Pellegrino's Synthi AKS

SynthiDescription

THIS AUCTION is for a Synthi AKS Music Synthesizer made in England by E.M.S. (London) Ltd. It’s an analog synthesizer with a unique design for functional communication that is achieved via a patch matrix. Signal and control inputs are found along the vertical axis and sources, treatments, and the joy stick controller are found along the horizontal axis. What that means is that every function in the system can communicate with every other function in the system. And it came be done quickly; all it takes is inserting a patchpin in the matrix. The upshot is that it’s an instrument that encourages experimentation by communicating well internally as well as externally by way of a row of jacks across the top that accept both line level and mic level audio signals as well as providing both signal and control outputs.

INCLUDED in the sale are the original set of 22 patchpins, 2 of the orignal “Presto Patches”, and 12 pages of schematics that cover everything from the power supply to the dynamic keyboard.
Also included is a custom-built travel case for the Synthi designed to withstand the rigors of the road especially the baggage gorillas. It was built by an old-world case builder in San Francisco pointed out to me by Gordon Mumma, a collaborator and electronic music pioneer.

THE INSTRUMENT has been in my care (Ron Pellegrino, pioneer in the electronic arts of sound and light -
http://www.ronpellegrinoselectronicartsproductions.org/ ) from the beginning. Early in 1973 I acquired the instrument to be part of my road performance system that included two Synthi AKS synthesizers, an ARP 2600, and a specially designed box of Buchla 200 Series modules. You can see that system on my site at http://www.ronpellegrinoselectronicartsproductions.org/Pages/YourOwnVoiceB.html. That was a system designed for ease of cross-patching so that the final sound product would be unique rather than identifiable as a sound from any one particular synthesizer. The expression “Sound Design” did not come on the scene until the 1980s but that’s exactly what was happening in the 70s under various names - I called what I did “instrument design” because I thought of the result as a higher order instrument. The flexiblity of the Synthi was perfect for my needs, both as part of larger sonic synthesis system and as a generator of the audio signals that drove my laser animator.

MY LIFE IN MUSIC SYNTHESIS started with analog synthesizers - the huge studio Moogs, the ARP 2600, the studio Synthi, and others. The Synthi AKS was the only analog synth I continued to play through the late 1990s. and that’s because it had features none of the others did. It’s portable so it became my regular carry-on airline companion. It has rock-solid stable oscillators with 5-turn pots which means you can finely and precisely tune to beats that go out to many seconds. The Filter/Oscillator generates a perfect sine wave which together with the stable oscillators made the Synthi the best instrument for driving the laser animation system of my visual music work. The Synthi is a tight, fast, accurate, and performable synthesizer that has fans across the music spectrum.

As with all my instruments - one owner; one player.

The Envelope Shaper functions as it should except that its lamp no longer lights up; that does not effect the control voltage it generates. The spring reverberation unit is not working possibly because I thought the “boing” sound it made was cheesey and I never used it ;-) Even as late as the early 1970s there were only two types of reverberation - the spring and a microphone picking up a speaker in a hall or room. Springs are springs and they always go “boing” which quickly became boring.

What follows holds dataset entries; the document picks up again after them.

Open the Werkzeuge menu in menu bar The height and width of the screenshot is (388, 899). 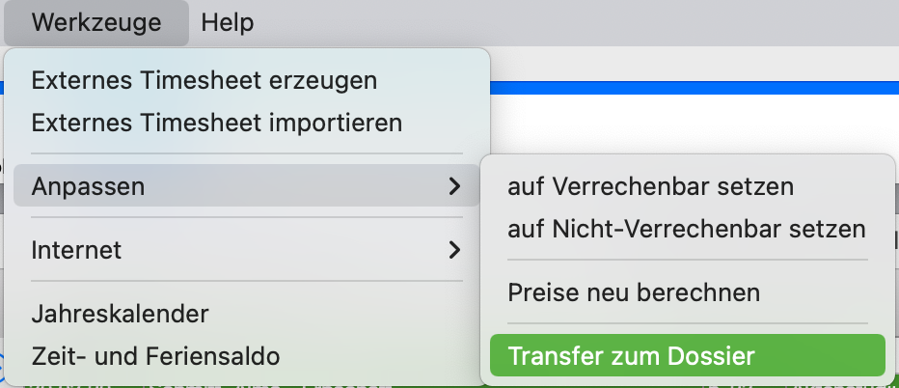pos(96,23)
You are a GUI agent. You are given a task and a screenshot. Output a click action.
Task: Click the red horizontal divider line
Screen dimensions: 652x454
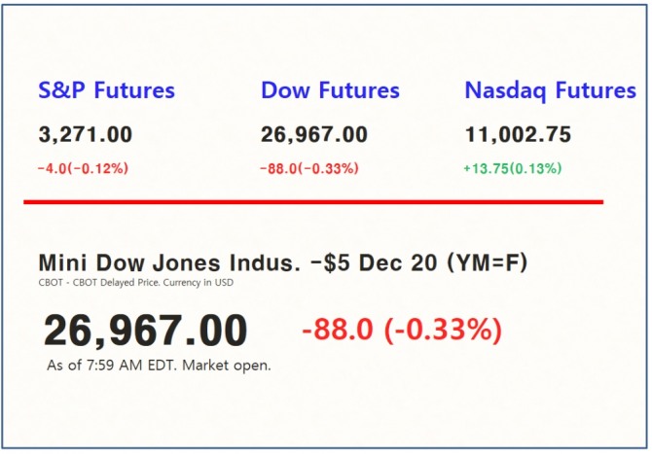[313, 201]
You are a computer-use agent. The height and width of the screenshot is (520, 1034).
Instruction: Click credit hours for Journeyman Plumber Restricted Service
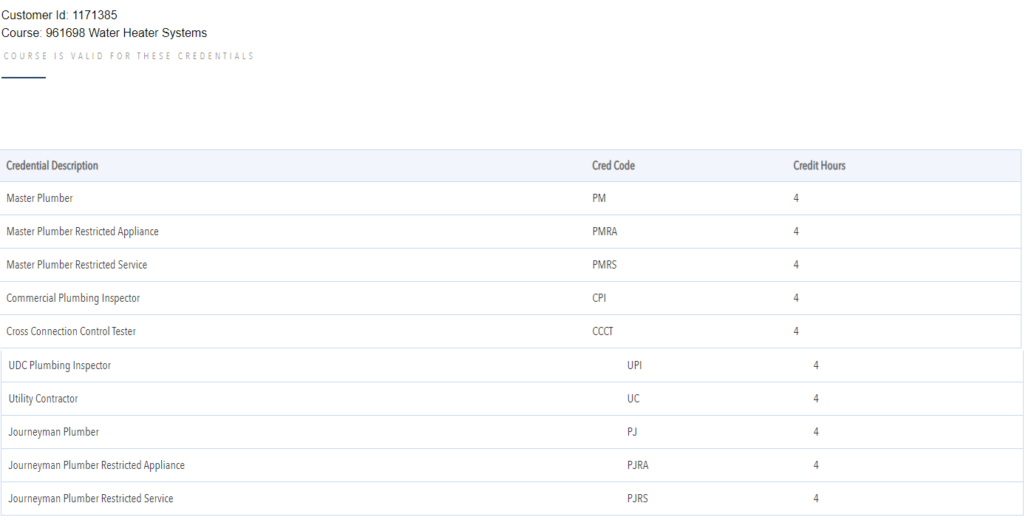[816, 499]
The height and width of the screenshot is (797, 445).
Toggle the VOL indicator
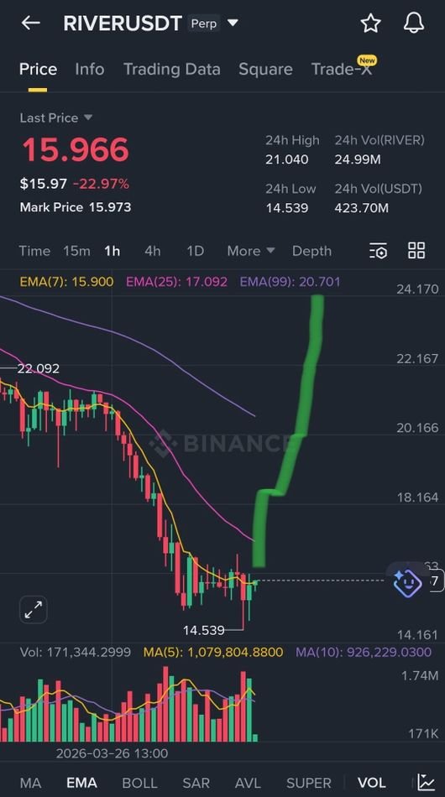371,783
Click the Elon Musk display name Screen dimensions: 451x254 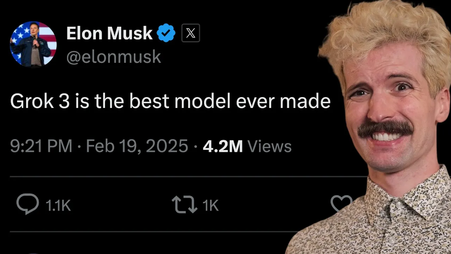click(109, 34)
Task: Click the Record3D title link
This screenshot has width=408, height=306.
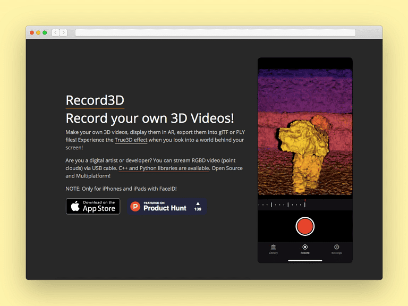Action: 95,100
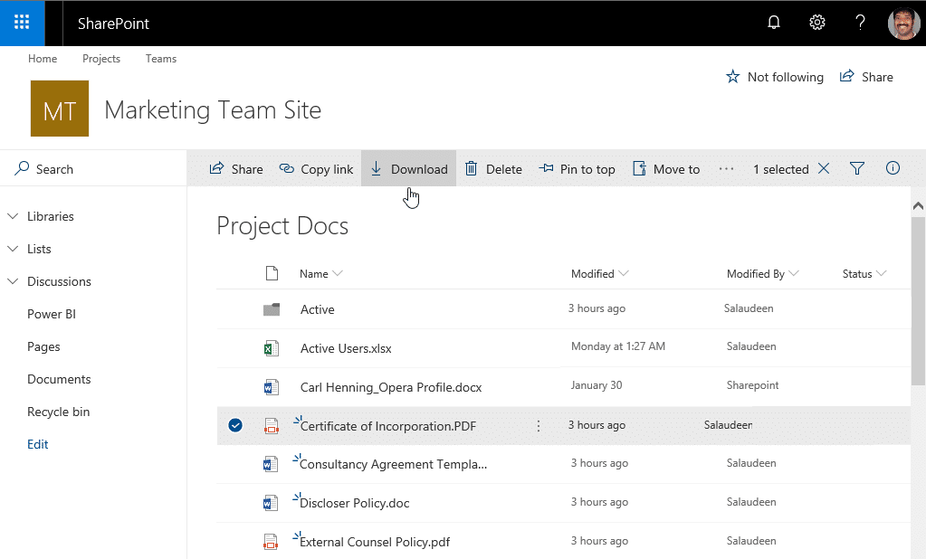Pin the selected document to top
Screen dimensions: 926x559
[577, 168]
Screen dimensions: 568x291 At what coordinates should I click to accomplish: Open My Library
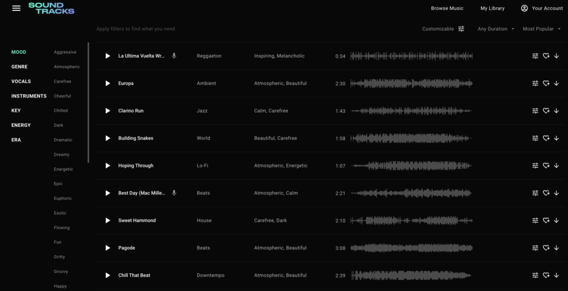493,8
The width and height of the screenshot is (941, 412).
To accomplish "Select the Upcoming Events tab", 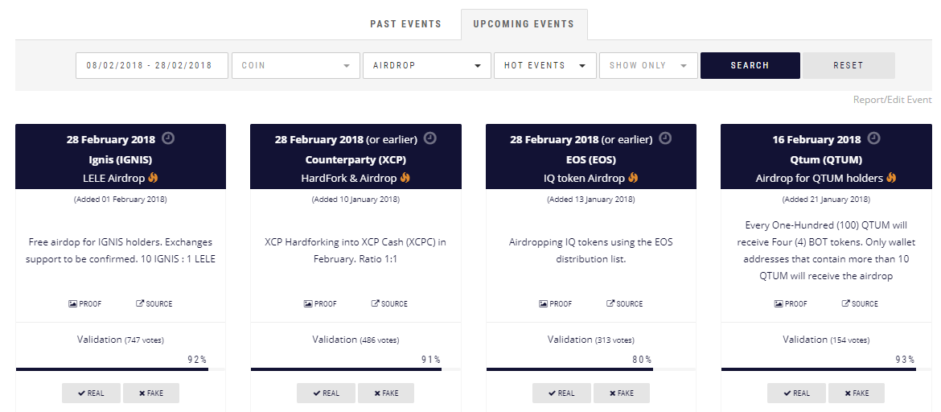I will tap(524, 24).
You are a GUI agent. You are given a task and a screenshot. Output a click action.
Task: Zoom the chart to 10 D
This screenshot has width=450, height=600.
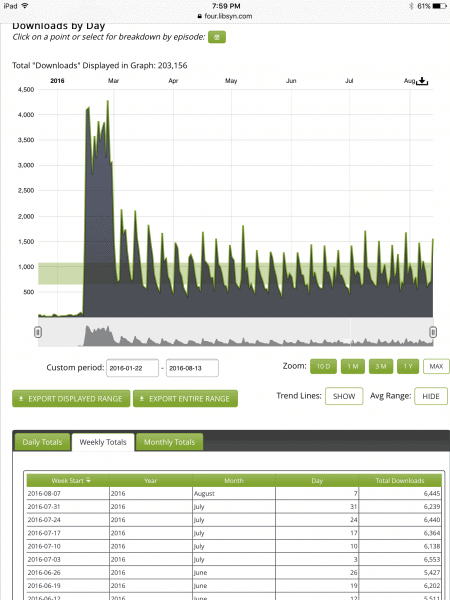(323, 367)
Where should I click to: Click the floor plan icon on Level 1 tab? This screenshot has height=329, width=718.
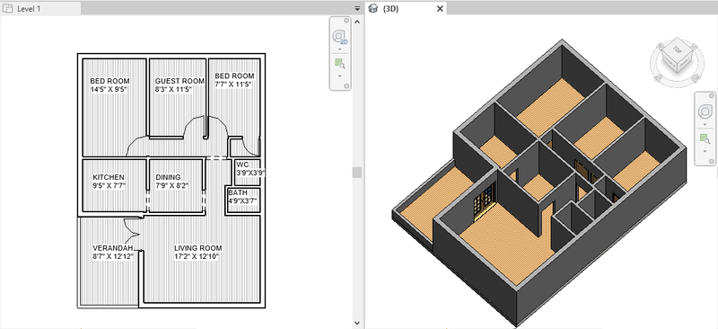7,8
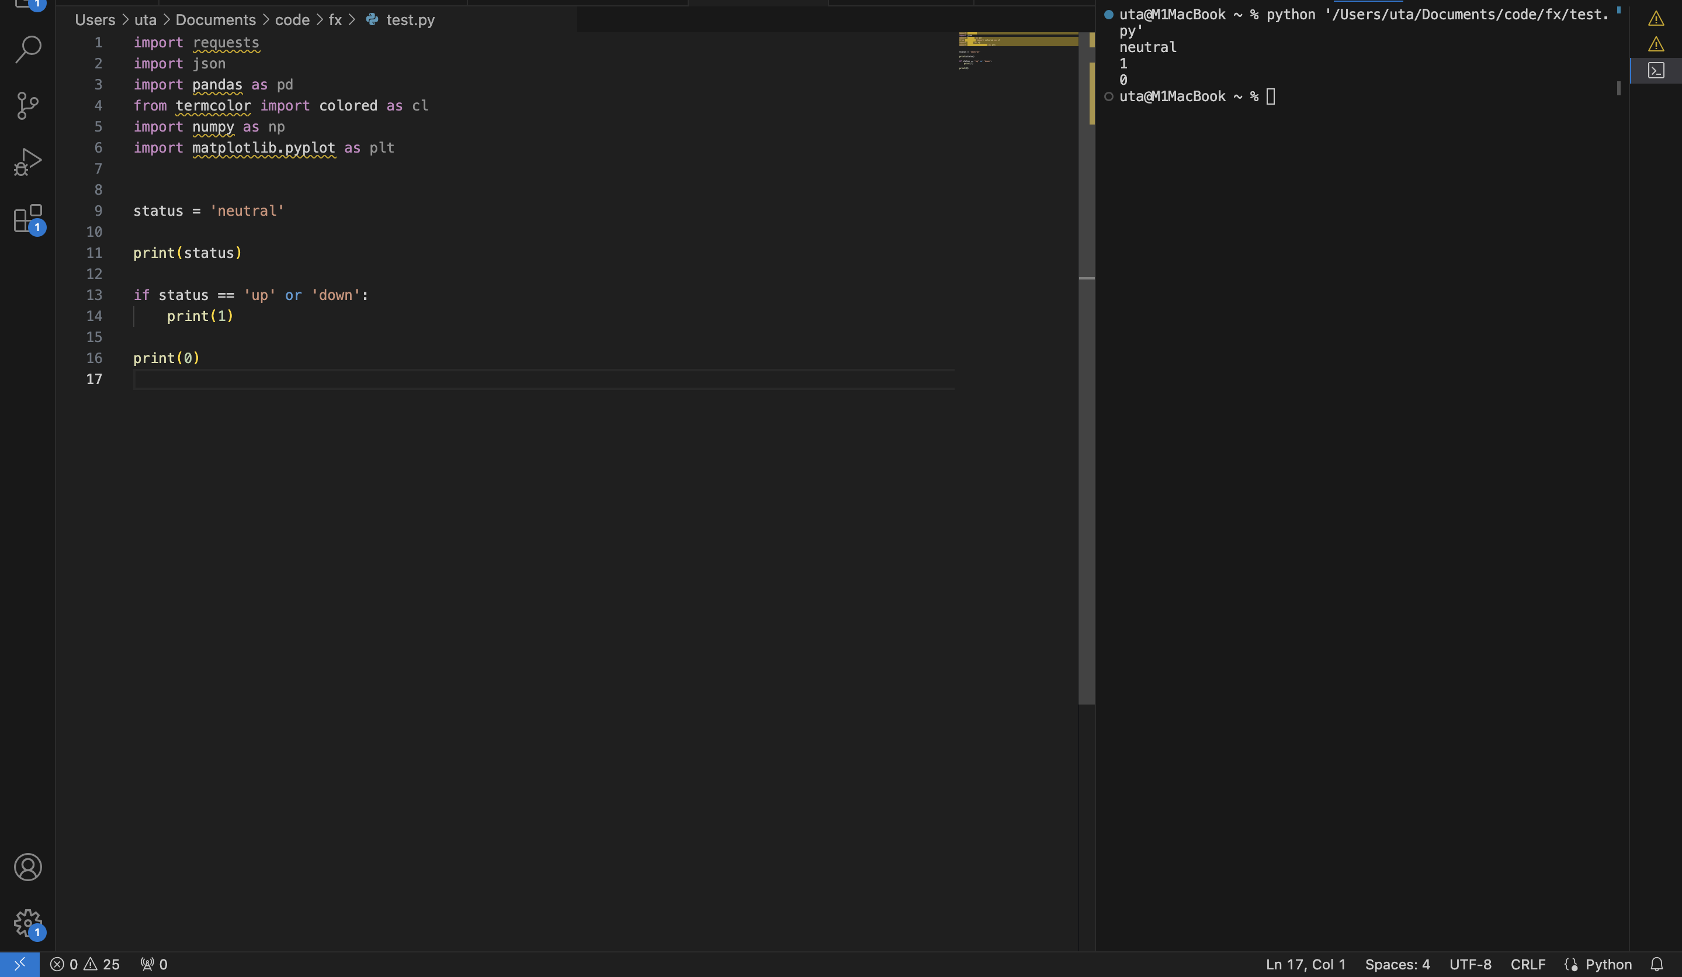Open the Manage settings gear
The height and width of the screenshot is (977, 1682).
(27, 924)
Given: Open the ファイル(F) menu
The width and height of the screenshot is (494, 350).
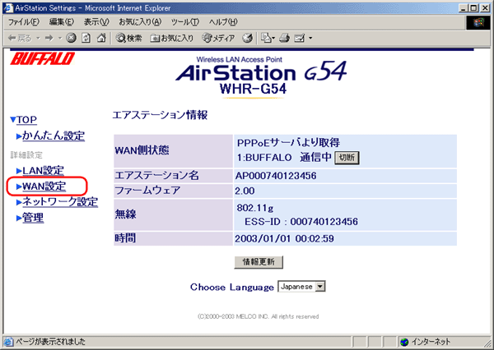Looking at the screenshot, I should pyautogui.click(x=26, y=21).
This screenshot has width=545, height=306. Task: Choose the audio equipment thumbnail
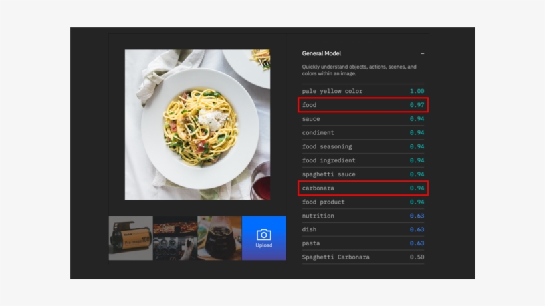tap(175, 237)
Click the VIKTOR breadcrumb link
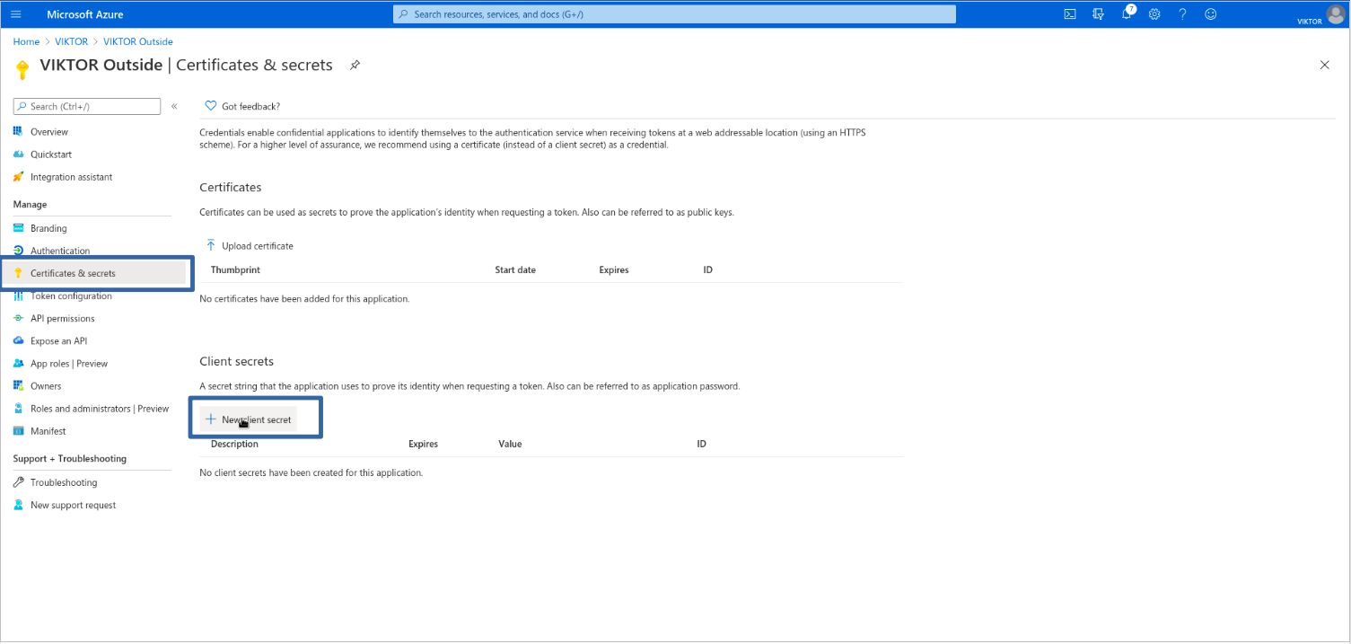 tap(71, 41)
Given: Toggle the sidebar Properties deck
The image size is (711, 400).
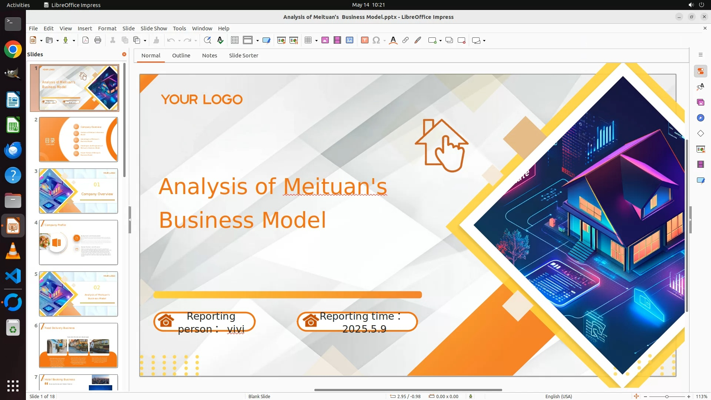Looking at the screenshot, I should click(x=700, y=71).
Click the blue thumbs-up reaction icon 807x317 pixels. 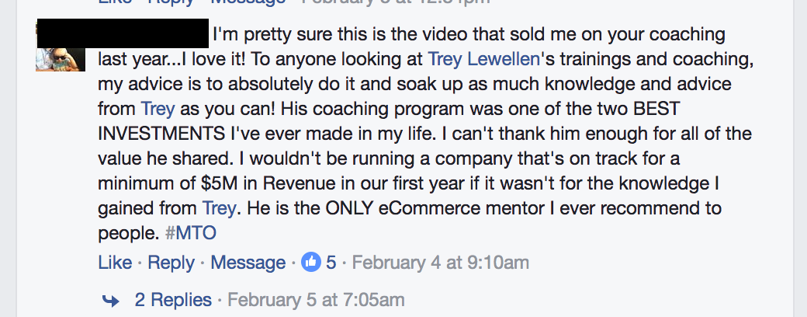click(310, 263)
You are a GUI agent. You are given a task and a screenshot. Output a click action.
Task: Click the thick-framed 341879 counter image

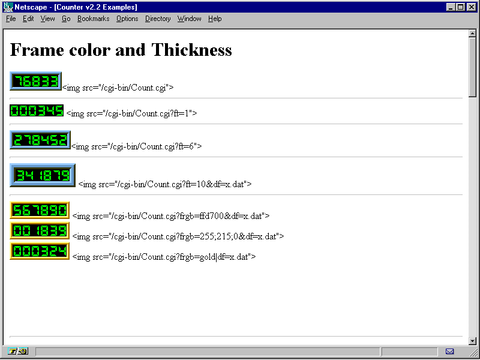[x=43, y=175]
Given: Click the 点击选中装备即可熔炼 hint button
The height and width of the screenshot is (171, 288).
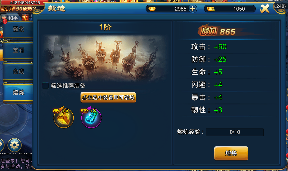Looking at the screenshot, I should click(x=108, y=97).
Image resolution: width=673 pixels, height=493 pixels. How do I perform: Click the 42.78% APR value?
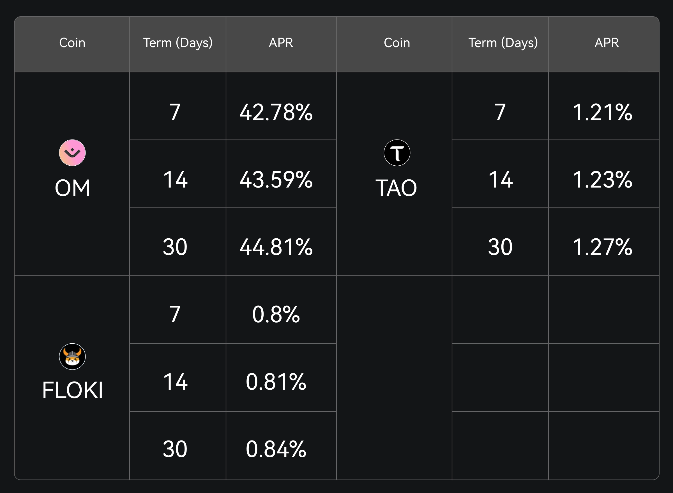[x=276, y=112]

What’s called a keyboard is really a capacitance plate with a 2 and 1/2 octave piano keyboard painted on it. What I did and still do is use my fingers to drum on it to record and playback while I work the pots on the main body of the Synthi to change frequency, amplitude, and waveshape. What’s happening with the “keyboard” now is difficult to describe because it’s predictable only after you record and hear it. I personally prefer it that way but I’m obliged to say that it’s not functioning the way it was designed to function. It produces control voltages and triggers but they seem to have more of a mind of their own than of following dutifully your commands. Every other function on the Synthi is in perfect working order.